Remember, that video subscriber is laden with programming fees and, typically, set-top expenses. Profits on each subscriber are more in the 30% range.
Privately, some cable companies wouldn’t mind jettisoning programming and set-top costs altogether if they can be made whole on Internet services.
Even if the entire video business goes away, one cable executive told me — granted, an unlikely occurrence because of current programmer economics — cable, not Google or Yahoo, still has the last-mile broadband connection to the home critical for Internet video.
Eliminate programming and set-top costs and double the broadband revenue if the world goes direct-to-Web site video — that’s a margin trade-off cable could learn to love. But that approach can’t be uttered in public, yet.

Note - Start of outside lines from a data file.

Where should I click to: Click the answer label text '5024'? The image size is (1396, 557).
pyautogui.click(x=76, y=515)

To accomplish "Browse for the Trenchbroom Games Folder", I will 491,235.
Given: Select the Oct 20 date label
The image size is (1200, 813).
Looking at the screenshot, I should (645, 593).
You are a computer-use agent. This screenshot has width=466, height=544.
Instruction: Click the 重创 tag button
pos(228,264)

And if you’re one of those folks who believe Google or Yahoo could buy spectrum for high-speed wireless connections in that last mile, don’t forget: the Sprint-cable consortium could do the same thing, or use other broadband wireless technology to deliver services at 30 Megabits per second-plus over the air to consumers.
Cable is not shut out from the Internet content game. Cable companies could do deals with Google, Yahoo, America Online, the National Basketball Association or Hollywood studios to help sell their owned or amalgamated programming on those Web sites. Nothing prevents Comcast from selling ABC’s Lost and Desperate Housewives on demand or on Comcast.net — other than the will to do the deal and to think differently about what constitutes the core business.
Today, such deals would be a bold step for cable. As is talk of a future where today’s approach to delivering video over coaxial cables has less importance.
It’s a risky mental chasm to cross. But Roberts began building a bridge over that chasm last week.